With less than a minute left in the game, Beloved wandered into the Man Room to freshen up my drink (yet another reason she's the best that ever was) and asked "Are we winning?" "Nope", I answered. "Are we getting bitch slapped like you said we would this morning?", she asked again. "Actually...no. It hasn't been too bad", I said. "Well, that's something then" came the reply, and she left the room. In other words, Sens fans, it's all about the perspective. Thanks Beautiful.

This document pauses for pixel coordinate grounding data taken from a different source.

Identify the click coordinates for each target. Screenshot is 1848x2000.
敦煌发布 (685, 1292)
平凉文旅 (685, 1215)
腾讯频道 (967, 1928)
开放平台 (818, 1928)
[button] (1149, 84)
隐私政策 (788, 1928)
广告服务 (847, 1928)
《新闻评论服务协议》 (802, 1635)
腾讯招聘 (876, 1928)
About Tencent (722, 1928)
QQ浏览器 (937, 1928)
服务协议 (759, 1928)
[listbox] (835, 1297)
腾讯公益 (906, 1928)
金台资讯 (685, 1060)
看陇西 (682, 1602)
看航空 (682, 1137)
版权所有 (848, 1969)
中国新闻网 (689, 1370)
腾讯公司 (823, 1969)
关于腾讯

Marvelous. Hey, look! It's the Laughs! Tomorrow night at The Bank. You may not have noticed but they are now a full five points ahead of us in the Division. Sucking the teats off a goat for a season...I can handle. Not making the playoffs for the first (and ONLY) time in twelve years...I can handle...ish. Finishing behind Burke's Army of The Insufferably Obnoxious Undead?? Unacceptable. (7:00pm, Cee-Bee-Cee)
Behind Enemy Lines:
Down Goes Brown. If he wasn't a Leaf fan, I'd totally let him date my daughter...if I had one. No, really, he's that good. The originator of one of the pee-your-pants-funniest Twitter parodies you'll ever read. Spark plug behind the rejuvenation of one of the best interweb feuds of all time. Ultimate exposer of Eklund as the absolute joke and total embarrassment to hockey that he really is (see "End Notes"). Not bad for a week's work.